--- Data ---
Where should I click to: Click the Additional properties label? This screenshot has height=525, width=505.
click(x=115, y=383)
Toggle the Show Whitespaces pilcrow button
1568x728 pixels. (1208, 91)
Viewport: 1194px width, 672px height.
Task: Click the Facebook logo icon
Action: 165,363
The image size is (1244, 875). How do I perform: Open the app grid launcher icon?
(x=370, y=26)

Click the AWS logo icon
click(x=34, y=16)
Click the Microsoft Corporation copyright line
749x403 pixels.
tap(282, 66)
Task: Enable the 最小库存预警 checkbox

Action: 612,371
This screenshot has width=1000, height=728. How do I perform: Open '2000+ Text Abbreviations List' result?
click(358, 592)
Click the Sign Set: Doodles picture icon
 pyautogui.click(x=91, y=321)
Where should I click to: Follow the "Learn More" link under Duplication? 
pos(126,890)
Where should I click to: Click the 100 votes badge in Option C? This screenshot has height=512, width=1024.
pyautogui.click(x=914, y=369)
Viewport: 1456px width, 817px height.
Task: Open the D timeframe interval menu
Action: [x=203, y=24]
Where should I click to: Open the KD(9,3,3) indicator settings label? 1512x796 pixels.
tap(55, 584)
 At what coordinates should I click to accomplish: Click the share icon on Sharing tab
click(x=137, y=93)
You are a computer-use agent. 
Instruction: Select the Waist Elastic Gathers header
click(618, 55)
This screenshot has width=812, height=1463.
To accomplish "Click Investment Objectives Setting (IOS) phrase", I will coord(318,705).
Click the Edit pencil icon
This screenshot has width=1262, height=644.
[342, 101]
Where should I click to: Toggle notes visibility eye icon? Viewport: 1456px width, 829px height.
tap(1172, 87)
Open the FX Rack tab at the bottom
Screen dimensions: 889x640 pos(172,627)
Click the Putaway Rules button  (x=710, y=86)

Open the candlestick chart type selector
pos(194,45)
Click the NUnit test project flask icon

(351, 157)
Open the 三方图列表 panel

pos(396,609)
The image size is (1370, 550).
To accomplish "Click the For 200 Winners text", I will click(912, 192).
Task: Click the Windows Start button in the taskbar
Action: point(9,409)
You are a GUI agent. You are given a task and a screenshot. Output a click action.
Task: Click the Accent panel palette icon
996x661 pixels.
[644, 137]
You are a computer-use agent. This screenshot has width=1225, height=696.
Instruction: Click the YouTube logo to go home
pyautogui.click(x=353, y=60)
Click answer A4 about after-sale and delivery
---
Exactly the lines from the one containing "You are a GUI" to the final line of the entries must be restated, and no others.

You are a GUI agent. You are given a task and a screenshot. Output a click action.
Task: Click the Accent panel palette icon
996x661 pixels.
[644, 137]
You are a computer-use agent. This screenshot has width=1225, height=696.
Instruction: Click the YouTube logo to go home
pyautogui.click(x=353, y=60)
Click answer A4 about after-sale and delivery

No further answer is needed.